Oil millionaires, manufacturing tycoons, and captains of the aerospace industry seemed to come out of the California woodwork after the United States entered World War II- even before the Mocambo had had a chance to celebrate its first anniversary.  That was the start of the most profitable half-decade Hollywood had ever seen.  Clubs were packed every night, big bands played into the wee hours, and the men in uniform added a dashing touch. 

Sadly, the moment at which anything- a nightclub, an era-reaches its zenith is also the one at which it begins its decent.  By the mid-forties, the dinner shows and elaborate revue palaces had seen their heyday, even the famous Earl Carroll Theater, which hung on until 1948, when Carroll was killed in a plane crash. That type of lavish spectacle was never to be seen in Hollywood again.

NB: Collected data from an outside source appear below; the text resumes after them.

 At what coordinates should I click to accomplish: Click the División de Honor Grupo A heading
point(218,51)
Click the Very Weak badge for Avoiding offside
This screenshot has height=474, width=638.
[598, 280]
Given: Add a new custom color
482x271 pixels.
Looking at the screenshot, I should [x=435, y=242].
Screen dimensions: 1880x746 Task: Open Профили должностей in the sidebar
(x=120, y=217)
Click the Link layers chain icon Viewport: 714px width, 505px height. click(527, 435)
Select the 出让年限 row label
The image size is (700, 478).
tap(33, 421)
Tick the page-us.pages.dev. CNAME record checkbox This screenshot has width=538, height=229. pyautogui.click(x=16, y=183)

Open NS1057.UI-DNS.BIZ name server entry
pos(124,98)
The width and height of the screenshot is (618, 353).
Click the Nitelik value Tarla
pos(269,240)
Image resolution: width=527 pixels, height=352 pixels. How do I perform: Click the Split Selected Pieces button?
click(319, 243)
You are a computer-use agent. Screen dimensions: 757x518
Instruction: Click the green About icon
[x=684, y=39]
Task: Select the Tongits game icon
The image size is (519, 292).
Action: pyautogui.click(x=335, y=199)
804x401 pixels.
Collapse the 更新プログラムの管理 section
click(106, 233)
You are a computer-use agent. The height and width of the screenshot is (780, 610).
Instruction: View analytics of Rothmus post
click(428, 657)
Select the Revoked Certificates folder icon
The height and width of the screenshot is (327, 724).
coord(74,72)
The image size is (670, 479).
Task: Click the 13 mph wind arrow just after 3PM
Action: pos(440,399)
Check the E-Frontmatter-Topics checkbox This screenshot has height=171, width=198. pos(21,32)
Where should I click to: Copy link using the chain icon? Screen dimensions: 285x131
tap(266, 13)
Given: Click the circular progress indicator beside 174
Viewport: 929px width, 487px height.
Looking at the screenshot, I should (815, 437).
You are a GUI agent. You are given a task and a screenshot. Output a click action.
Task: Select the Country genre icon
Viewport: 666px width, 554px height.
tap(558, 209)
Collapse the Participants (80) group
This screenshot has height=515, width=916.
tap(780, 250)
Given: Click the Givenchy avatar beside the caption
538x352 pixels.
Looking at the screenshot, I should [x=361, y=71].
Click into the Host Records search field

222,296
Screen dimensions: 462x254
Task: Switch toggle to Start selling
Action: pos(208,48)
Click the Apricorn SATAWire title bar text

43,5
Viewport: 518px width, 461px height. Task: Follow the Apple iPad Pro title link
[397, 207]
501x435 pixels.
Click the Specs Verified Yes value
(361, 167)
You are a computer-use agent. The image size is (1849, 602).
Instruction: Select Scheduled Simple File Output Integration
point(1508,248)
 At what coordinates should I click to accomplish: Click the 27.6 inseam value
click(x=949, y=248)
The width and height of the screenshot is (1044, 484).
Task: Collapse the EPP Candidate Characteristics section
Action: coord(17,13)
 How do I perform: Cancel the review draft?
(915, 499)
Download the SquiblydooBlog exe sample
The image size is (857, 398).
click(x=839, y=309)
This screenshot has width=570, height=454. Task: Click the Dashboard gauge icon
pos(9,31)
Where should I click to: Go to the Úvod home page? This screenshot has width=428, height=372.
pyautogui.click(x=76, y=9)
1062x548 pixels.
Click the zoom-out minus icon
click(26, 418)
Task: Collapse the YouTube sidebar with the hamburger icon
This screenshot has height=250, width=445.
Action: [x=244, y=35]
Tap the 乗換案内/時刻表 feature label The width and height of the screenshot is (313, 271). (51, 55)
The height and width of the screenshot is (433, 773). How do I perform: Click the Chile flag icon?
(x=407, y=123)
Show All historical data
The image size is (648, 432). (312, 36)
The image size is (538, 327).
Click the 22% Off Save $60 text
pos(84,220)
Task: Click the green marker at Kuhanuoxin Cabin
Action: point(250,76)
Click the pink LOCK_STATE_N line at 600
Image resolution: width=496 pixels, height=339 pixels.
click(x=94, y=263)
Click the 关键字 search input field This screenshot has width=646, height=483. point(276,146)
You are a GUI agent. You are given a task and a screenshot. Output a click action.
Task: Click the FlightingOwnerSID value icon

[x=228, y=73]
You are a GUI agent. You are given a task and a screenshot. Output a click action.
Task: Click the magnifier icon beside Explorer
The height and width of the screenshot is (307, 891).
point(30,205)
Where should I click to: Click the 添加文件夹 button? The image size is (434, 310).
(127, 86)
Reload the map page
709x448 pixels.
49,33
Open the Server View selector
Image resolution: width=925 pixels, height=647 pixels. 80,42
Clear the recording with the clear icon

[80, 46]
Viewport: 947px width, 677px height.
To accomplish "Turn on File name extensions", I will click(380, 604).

Billy Wilkerson sold Ciro's in 1946 and later opened La Rue Restaurant on Sunset Blvd.  After the war, clubs were still crowded, but only on weekends; the seemingness  money that flowed into .A. disappeared along with many war-generated jobs.  The advent of television which kept people home, quickened the demise of Hollywood nightlife.  While Ciro’s would be reborn in the seventies as the Comedy Store, the site of the Mocambo at 8588 Sunset Blvd. would be left an empty lot, and the Coconut Grove, along with the entire Ambassador Hotel would fall into developers’ hands.  All that would remain of the Cafe Trocadero would be a battered step or two in Sunset Plaza, a few stairs that could trigger bygone memories-of long ermine wraps sweeping by, of patent dress shoes climbing to the top.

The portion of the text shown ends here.